YÖK’ün yeni patronu Saraç, YÖK’e çekidüzen vermek için nereye el
atsa, elinde kalıyor.
Deneme yanılma yöntemiyle öğrenme şekli ve bir parmak bal
politikası, çok gerilerde kaldı sanıyorduk ama görünen o ki hâlâ
değişen bir şey yok!..
Bir YÖK düşünün ki kontenjan ve tercih sayısına bir türlü karar
veremiyor.
Bir YÖK başkanı geliyor, kontenjanları üniversitelere bile hiç
sormadan yüzde 20 artırdım diyor. Sonra bir başkası geliyor, böyle
rezalet olmaz deyip, pek çok fakülteyi kapatıp, kontenjanları da
indirebildiği kadar indiriyor!
Tercih sayısı konusunda yaşananlar ise tam bir komedi.

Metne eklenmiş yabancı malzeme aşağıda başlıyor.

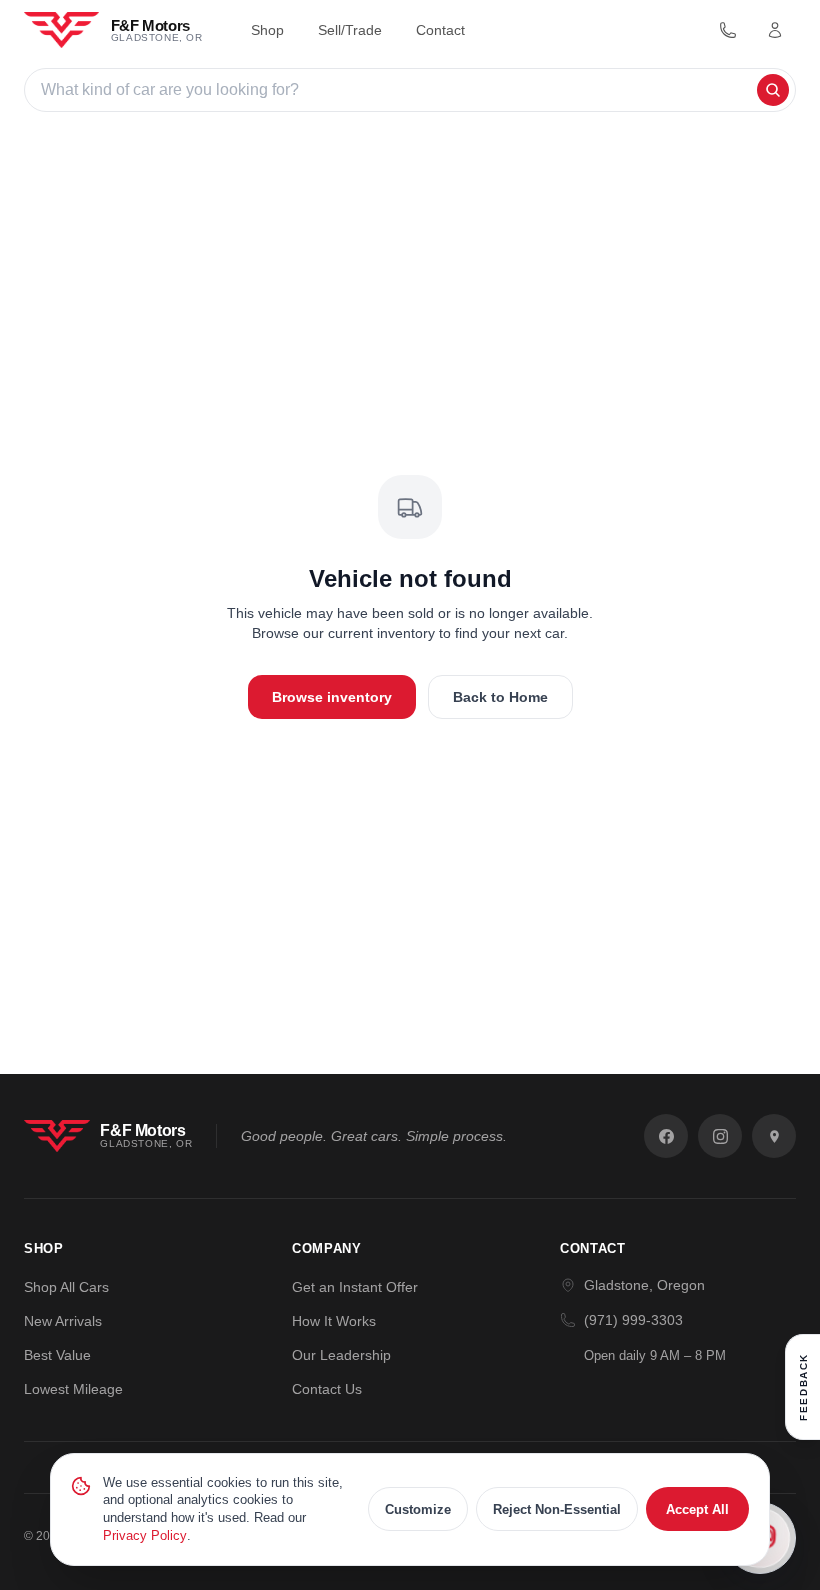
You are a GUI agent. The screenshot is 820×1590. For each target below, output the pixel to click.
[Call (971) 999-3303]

Bir ara 18’di, sonra 24’e çıkarıldı. Son yıllarda da 30’du.
Ve her sayı artırımında, daha fazla özgürlük denildi.
Şimdi tekrar 24’e indirildi!..
Öğrenci kalitesini yükseltmek için alınan kararlar ise YÖK’ü daha
iyi anlamanıza olanak sağlayabilir.
Onlara göre tıp, hukuk, mühendislik, mimarlık önemli ama
öğretmenlik önemsiz ki hâlâ eğitim fakültelerine baraj
getirilmedi.
Daha da önemlisi, stratejik öneme sahip denilerek ilk kez
uygulamaya konulan YÖK bursları da, yine öğretmenlere ve bilim
alanlarına yönelik değil!
Peki, kabahat YÖK’te mi yoksa MEB ve TÜBİTAK’ta mı?
YÖK bursları!
YÖK Başkanı Saraç, YÖK olarak, önemli gördükleri (!) bazı
alanlarda, ilgili kurum ve kuruluşlarla işbirliği yaparak yeni bir
burs programı hazırladıklarını da duyurdu.